┌─ Data supplied

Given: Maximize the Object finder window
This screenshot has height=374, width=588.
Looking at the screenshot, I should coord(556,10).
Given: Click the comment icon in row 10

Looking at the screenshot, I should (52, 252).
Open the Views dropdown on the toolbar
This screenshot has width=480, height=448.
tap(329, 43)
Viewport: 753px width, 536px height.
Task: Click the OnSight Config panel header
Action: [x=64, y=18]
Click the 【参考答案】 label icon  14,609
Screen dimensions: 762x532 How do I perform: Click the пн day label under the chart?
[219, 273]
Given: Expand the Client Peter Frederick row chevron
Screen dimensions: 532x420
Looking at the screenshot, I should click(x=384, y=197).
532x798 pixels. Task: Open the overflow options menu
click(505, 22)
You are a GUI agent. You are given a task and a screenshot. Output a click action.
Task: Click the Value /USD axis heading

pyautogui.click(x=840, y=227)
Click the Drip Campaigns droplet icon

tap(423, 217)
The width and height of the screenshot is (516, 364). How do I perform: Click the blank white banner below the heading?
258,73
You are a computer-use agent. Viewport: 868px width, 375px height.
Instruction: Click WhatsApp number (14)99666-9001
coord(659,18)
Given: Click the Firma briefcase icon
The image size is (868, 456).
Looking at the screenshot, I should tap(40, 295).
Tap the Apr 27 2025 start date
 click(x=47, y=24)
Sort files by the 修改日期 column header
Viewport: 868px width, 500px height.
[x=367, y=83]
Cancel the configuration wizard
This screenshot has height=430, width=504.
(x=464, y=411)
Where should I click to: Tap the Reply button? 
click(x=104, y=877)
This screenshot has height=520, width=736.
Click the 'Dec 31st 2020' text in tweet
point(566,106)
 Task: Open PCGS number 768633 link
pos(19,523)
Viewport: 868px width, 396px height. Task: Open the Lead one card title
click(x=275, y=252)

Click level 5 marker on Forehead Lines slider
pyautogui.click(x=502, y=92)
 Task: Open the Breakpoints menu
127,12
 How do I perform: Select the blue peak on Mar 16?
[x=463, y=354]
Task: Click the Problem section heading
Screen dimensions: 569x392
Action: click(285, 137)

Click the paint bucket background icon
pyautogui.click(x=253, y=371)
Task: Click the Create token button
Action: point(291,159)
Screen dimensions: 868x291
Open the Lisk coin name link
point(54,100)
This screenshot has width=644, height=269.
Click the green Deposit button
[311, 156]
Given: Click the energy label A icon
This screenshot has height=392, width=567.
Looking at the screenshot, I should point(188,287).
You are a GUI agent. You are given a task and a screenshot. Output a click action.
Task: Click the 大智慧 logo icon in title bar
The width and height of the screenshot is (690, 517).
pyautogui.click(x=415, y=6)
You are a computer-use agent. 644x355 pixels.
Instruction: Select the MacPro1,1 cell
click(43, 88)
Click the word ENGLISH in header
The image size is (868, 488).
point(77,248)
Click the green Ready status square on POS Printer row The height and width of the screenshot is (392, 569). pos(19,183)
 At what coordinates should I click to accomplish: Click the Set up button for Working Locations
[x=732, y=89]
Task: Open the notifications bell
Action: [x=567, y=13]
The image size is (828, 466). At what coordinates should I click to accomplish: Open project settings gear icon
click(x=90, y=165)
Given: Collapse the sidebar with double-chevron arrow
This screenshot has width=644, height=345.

└─

▶ Required work
What is needed is an exact copy of the lines above, from the one containing "How do I perform: Select" through the one containing "Screen dimensions: 868x291", with nothing added.

▶ Output for this task
 How do I perform: Select the blue peak on Mar 16?
[x=463, y=354]
Task: Click the Problem section heading
Screen dimensions: 569x392
Action: click(285, 137)

Click the paint bucket background icon
pyautogui.click(x=253, y=371)
Task: Click the Create token button
Action: point(291,159)
Screen dimensions: 868x291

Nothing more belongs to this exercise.